The marriage test is only a special instance in which there is tried and proved a man’s ability to make accommodation of self to another – to keep himself intact while taking the other into account. All human relationships require something of this accommodation. If marriage requires more of it than others, it is simply because marriage is the most intensely personal of relationships. And for this same reason marriage and family life are capable of fostering the quality which they so rigorously put to the proof. While the child is learning the elements of the science of personal adjustment, his parents are making more advanced studies. To one who masters [p.247] the supreme art of entering sympathetically into another person’s point of view, advancing age promises an accumulation of wisdom and composure; to one who has not mastered this art age threatens to bring only an accumulation of prejudices and of irritability.
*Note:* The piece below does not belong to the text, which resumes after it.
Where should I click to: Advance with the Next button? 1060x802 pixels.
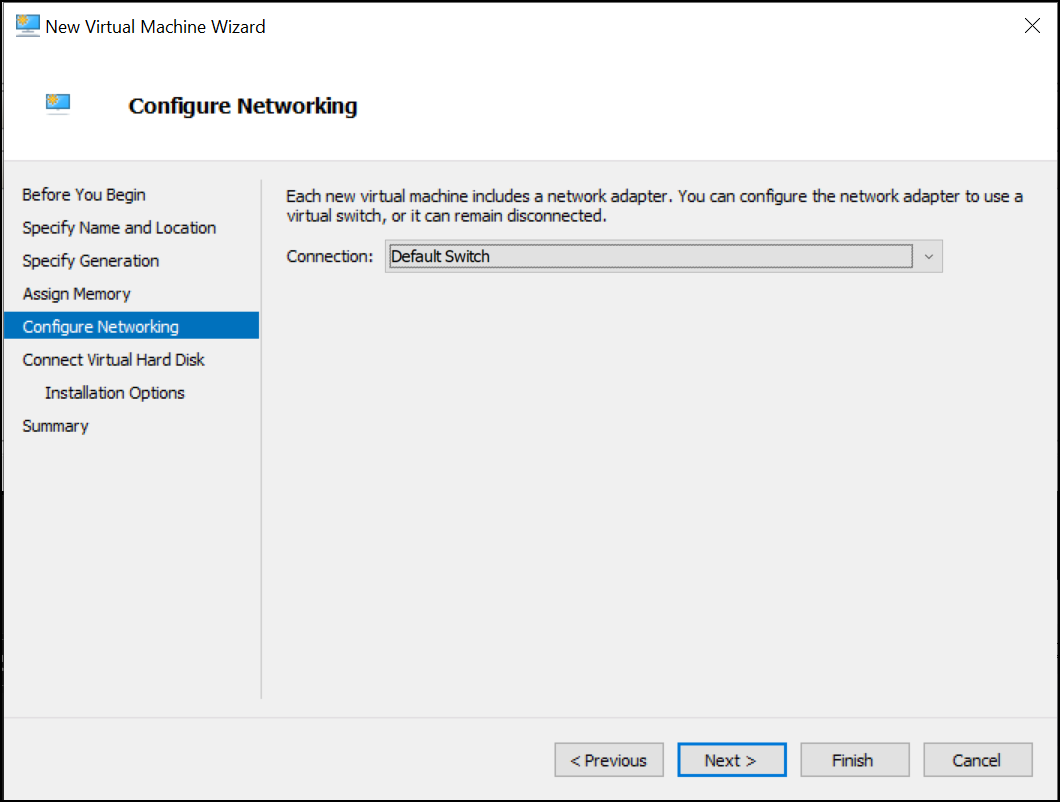coord(731,759)
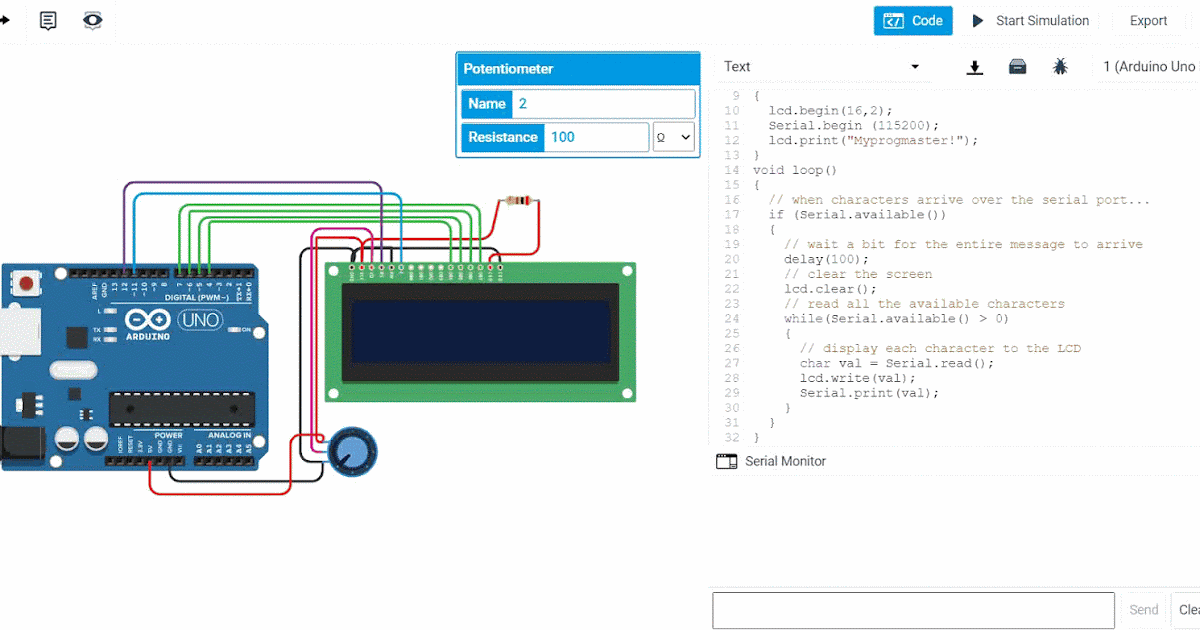Open the notes annotation tool

[47, 20]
Thus the exploration of marriage as an art leads to the revelation of marriage as education. The diverse threads of the discourse meet in this conclusion. Here is one fact: the active engagement of two independent wills which operate upon each other. And here is another fact: the cumulation of shared episodes, created by means of certain instruments, taking their place in the stream of experience. The first fact is typified in the conflict, and the second in coitus. The two facts manifest themselves infinitely in other ways. They are present even when there is no conflict and no coitus. They are significant not alone in the artistry of marriage but also in the development of personality. Successful will-adjustments, necessary because each personality is distinct and intact, lead to a harmony of self and other; successful shared experience, arising from a harmony of self and other, gives inner strength, unity, harmony, to the separate personality. This is the delicately balanced economy of marriage as a technique and an art.


  1. For an insight into the importance of the difference between the participant attitude and the spectator attitude, the writers are indebted to an essay by Edwin Clapp, to be published in the South Atlantic Quarterly in 1929.

  2. Havelock Ellis, “Love as an Art,” in Keyserling: The Book of Marriage (Harcourt, Brace, New York, 1926), p. 387.